Quand tous ceux qui désiraient exprimer leur opinion l’eurent fait, Oréouaré, qui, jusque-là, était demeuré silencieux, se leva. Pendant que les autres parlaient, lui, avait mûri son plan. Il avait remarqué le changement d’attitude des guerriers à l’égard d’Ohquouéouée quand celle-ci avait parlé de son amour pour le jeune guerrier blanc, qu’elle désirait leur donner pour chef.
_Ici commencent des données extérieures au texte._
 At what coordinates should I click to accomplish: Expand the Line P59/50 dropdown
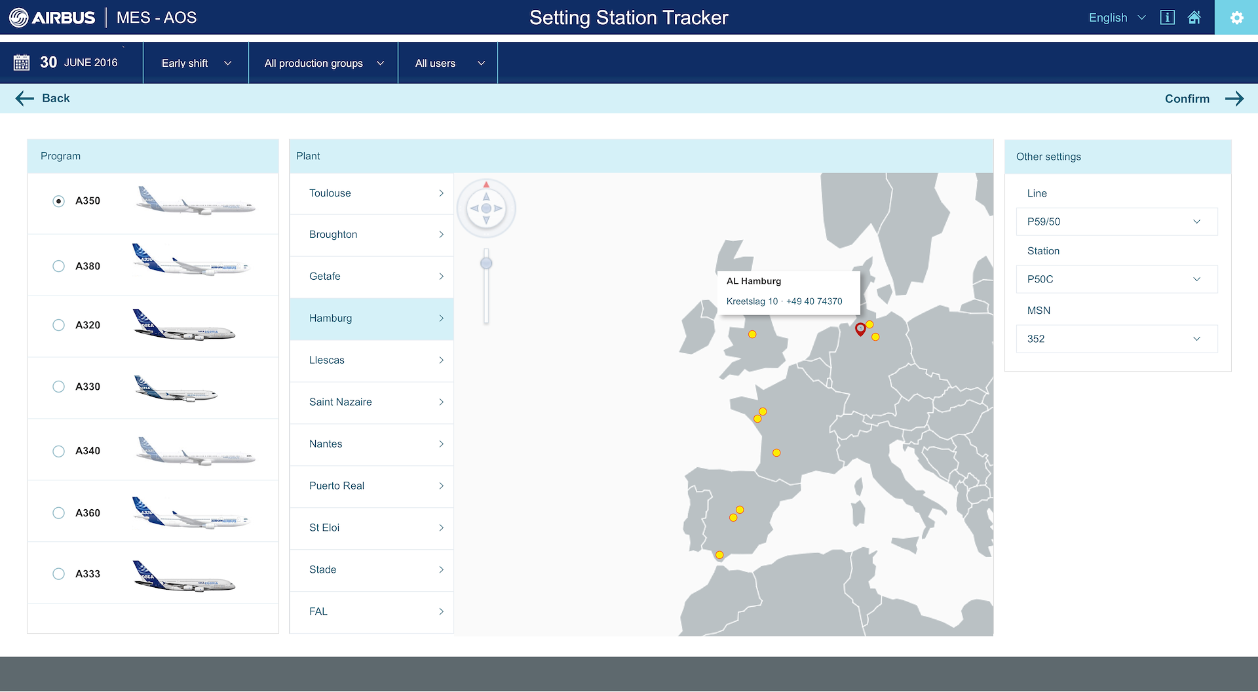(x=1116, y=222)
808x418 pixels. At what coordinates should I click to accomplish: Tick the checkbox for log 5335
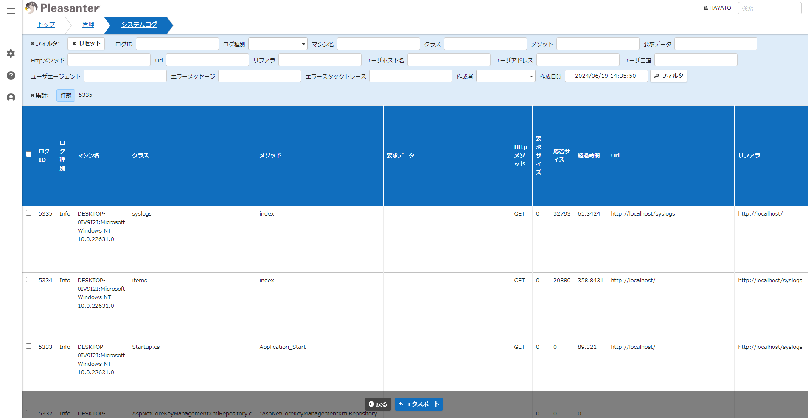[x=29, y=213]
Il avait aussi remarqué que seulement deux orateurs, juste assez pour souligner l’oubli, volontaire ou non, des autres, avaient souhaité la bienvenue à la jeune fille.

Non pas qu’il attachât une bien grande signification à cet incident : il connaissait assez ses compagnons pour savoir qu’au premier geste qu’Ohquouéouée ferait pour montrer qu’elle cédait aux instances de ses guerriers, ils se jetteraient tous à ses pieds, quittes à lui tourner de nouveau le dos à la première occasion.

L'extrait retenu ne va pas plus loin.